Figures 3 and 4 demonstrate the highest performance achieved in the leaderboard over time for the main and the creative tracks, respectively.121212The starting date for the plots corresponding to recommended songs clicks differs from the starting dates in the other plots. This is due to the error of our evaluation script, which has been solved on 2018-06-01. As expected, there is an increasing trend in terms of R-precision and NDCG and a decreasing trend in terms of recommended songs clicks over time. We also plot the performance of the first ranked team (team vl6) per submission over time in Figure 5.
To gain a deep understanding of the performance of the models, we report the results for the 10 different types of playlists, separately (see Tables 4 and 5 for the main and creative tracks, respectively). As mentioned earlier in Section 1.3, the challenge set includes 10,000 playlists; 1000 playlists from each of the following playlist types: 1) title only, no track, (2) title and the first 5 tracks, (3) the first 5 tracks, (4) title and the first 10 tracks, (5) the first 10 tracks, (6) title and the first 25 tracks, (7) title and 25 random tracks, (8) title and the first 100 tracks, (9) title and 100 random tracks, and (10) title and the first track.
As expected, by increasing the number of tracks as the input, the performance generally increases. There exist some exceptions, specially when 100 tracks are given. The reason can be due to the way that the teams handle the relation between the playlists. It is well known that most learning models fail at modeling long sequences, which also happens in the APC task.
Surprisingly, the models perform worse when the title is also given as a meta-data for the playlist. For instance, the only difference between Type 2 and Type 3 is that the former contains playlist title. We believe that this strange behavior is observed because titles are highly sparse and models overfit on the titles appearing in the training set. In summary, the models fail at modeling the titles effectively.

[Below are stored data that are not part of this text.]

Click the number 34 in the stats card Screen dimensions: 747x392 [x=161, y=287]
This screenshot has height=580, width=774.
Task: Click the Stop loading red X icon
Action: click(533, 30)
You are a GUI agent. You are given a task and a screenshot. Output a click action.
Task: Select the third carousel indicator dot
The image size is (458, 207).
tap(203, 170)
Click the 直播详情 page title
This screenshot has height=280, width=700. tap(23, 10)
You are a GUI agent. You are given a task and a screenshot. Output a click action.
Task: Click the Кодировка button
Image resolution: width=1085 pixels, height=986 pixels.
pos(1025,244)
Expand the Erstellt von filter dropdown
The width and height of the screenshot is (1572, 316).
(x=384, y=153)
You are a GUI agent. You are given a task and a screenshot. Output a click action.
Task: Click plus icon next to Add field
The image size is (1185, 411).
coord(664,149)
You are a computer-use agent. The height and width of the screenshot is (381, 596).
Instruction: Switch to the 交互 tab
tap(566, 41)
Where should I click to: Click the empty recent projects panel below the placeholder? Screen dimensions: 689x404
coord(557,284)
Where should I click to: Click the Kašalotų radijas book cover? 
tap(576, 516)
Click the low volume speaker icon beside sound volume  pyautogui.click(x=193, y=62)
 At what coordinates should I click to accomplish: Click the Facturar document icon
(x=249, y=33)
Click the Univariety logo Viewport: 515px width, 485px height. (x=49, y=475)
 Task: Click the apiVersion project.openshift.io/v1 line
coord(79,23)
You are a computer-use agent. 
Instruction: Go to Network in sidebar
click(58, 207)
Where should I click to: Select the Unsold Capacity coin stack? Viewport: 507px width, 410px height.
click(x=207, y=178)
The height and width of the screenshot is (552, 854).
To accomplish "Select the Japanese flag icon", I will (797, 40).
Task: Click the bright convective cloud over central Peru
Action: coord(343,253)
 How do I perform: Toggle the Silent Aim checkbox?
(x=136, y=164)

Interestingly, APC given random tracks produces much better results compared to the first tracks in the playlist (see the results for Type 6 vs. Type 7 and Type 8 vs. Type 9). This is due to the fact that adjacent tracks in a playlist are likely to share similar information, such at genre, artist, album, etc. Therefore, random tracks would provide more useful information to better understand the focus of the playlist, and thus more accurate APC performance is achieved.
When the number of given tracks are more than or equal to 5, the recommended songs clicks for all the models is less than 1. This means that most users can find a relevant track in the top 10 recommended list and do not need to reload the recommended track list.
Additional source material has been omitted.